In fact, the time that I spent in the hospital bed, strapped to the monitors, was the only time that I ever considered asking for pain medication during my entire 14-hour labor.

 

water

But then I got in the water.

Oh, the water!  Take a moment to review the look on my face in the above picture and then the look on my face as in the picture to the right.  These pictures were taken within about three hours of each other.  And in the one to the right, I am a little less than two hours away from holding my baby in my arms.

Hydrotherapy during labor (which also includes laboring in the shower) can be very relaxing and can help to reduce the intensity of the pain of contractions.  Notably, women are generally advised to avoid getting into a tub or jacuzzi until they are at least 4 cm dilated since getting in the tub “too early” can contribute to irregular and/or less frequent contractions.

In addition, although these items are not visible in the above photograph, moms laboring in the water should also have access to a cold drink (my choice was Gatorade) and cool washcloths so as to help regulate their body temperature.

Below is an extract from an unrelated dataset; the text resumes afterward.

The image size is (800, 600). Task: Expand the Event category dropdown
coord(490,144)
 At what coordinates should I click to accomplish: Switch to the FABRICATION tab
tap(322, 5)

(Although a bigger tub–or an actual birthing tub–would have been preferable to the hospital’s small bathtub, I was still able to float in between contractions and to move my body during contractions.  In other words, I was still able to move and change positions while in the tub!)

 

side pushingI began pushing while lying on my side.  Although I did not find this to be the most comfortable and advantageous pushing position for me, pushing on one’s side does have some specific benefits.  In particular, this position encourages good fetal oxygenation, it is helpful for moms with elevated blood pressure or who are using epidural analgesia, and it allows the mother to rest in between contractions.

I eventually moved to my hands and knees while pushing and then rested in a sitting position in between contractions.

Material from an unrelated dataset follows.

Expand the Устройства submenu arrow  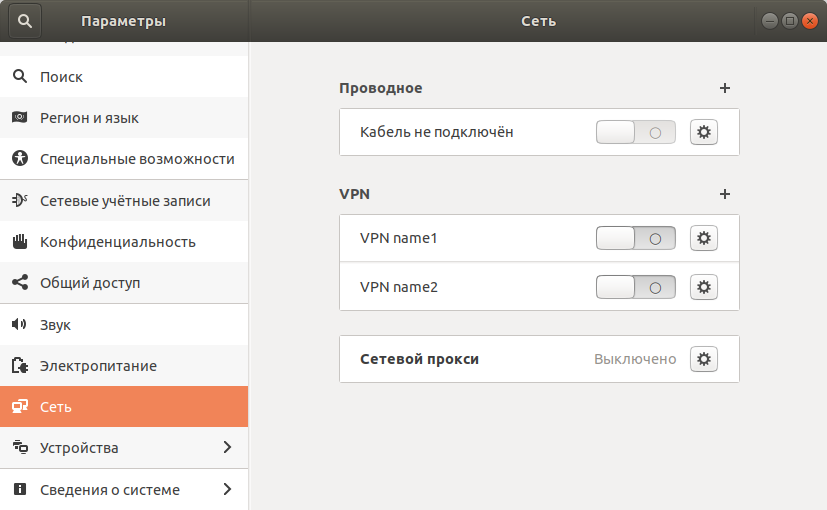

As one of the many optimal birthing positions, pushing on hands and knees can help to improve fetal heart tones, it can assist with fetal rotation (especially for a baby in the occiput posterior position), it is an excellent position for a woman expecting a large baby, and it can help a mom to avoid a laceration or an episiotomy.

 

 

alec's here!And it was certainly a position that helped this first-time-pusher to deliver her 8 lb. 3 oz. baby after only 35 minutes of active pushing!